▶ AIM
Reproduce the material below in full, replacing each occurrence of "width and height" with "size" and leaving everything else unchanged.

------------------------------------------------

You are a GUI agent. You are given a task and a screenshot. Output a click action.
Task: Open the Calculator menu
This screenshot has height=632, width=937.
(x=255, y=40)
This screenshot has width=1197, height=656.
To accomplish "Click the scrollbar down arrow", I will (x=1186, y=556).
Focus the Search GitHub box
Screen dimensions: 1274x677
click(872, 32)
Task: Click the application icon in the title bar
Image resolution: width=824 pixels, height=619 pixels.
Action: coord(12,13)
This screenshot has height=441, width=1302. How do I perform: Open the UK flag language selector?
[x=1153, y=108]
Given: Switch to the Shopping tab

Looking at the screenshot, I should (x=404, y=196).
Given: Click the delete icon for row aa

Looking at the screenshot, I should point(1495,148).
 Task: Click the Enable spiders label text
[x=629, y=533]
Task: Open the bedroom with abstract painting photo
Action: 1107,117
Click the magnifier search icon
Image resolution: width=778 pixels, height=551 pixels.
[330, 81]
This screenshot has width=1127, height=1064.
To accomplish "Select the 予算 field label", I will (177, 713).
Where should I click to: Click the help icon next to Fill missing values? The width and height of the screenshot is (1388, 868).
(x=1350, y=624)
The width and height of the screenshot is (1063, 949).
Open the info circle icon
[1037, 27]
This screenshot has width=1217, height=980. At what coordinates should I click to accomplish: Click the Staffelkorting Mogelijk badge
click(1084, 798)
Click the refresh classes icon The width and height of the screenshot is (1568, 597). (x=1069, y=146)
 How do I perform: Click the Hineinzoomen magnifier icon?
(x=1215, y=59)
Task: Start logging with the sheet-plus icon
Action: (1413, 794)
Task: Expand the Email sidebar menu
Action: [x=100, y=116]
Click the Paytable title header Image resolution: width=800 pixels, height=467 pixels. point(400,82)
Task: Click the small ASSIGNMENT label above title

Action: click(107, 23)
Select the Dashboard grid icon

------------------------------------------------

▶ OUTPUT FOR THIS EXERCISE
You are a GUI agent. You are given a task and a screenshot. Output a click action.
Task: Open the Calculator menu
This screenshot has height=632, width=937.
(x=255, y=40)
This screenshot has width=1197, height=656.
To accomplish "Click the scrollbar down arrow", I will (x=1186, y=556).
Focus the Search GitHub box
Screen dimensions: 1274x677
click(872, 32)
Task: Click the application icon in the title bar
Image resolution: width=824 pixels, height=619 pixels.
Action: coord(12,13)
This screenshot has height=441, width=1302. How do I perform: Open the UK flag language selector?
[x=1153, y=108]
Given: Switch to the Shopping tab

Looking at the screenshot, I should (x=404, y=196).
Given: Click the delete icon for row aa

Looking at the screenshot, I should point(1495,148).
 Task: Click the Enable spiders label text
[x=629, y=533]
Task: Open the bedroom with abstract painting photo
Action: 1107,117
Click the magnifier search icon
Image resolution: width=778 pixels, height=551 pixels.
[330, 81]
This screenshot has width=1127, height=1064.
To accomplish "Select the 予算 field label", I will (177, 713).
Where should I click to: Click the help icon next to Fill missing values? The size of the screenshot is (1388, 868).
(x=1350, y=624)
The size of the screenshot is (1063, 949).
Open the info circle icon
[1037, 27]
This screenshot has width=1217, height=980. At what coordinates should I click to accomplish: Click the Staffelkorting Mogelijk badge
click(1084, 798)
Click the refresh classes icon The size of the screenshot is (1568, 597). (x=1069, y=146)
 How do I perform: Click the Hineinzoomen magnifier icon?
(x=1215, y=59)
Task: Start logging with the sheet-plus icon
Action: (1413, 794)
Task: Expand the Email sidebar menu
Action: [x=100, y=116]
Click the Paytable title header Image resolution: width=800 pixels, height=467 pixels. point(400,82)
Task: Click the small ASSIGNMENT label above title

Action: click(107, 23)
Select the Dashboard grid icon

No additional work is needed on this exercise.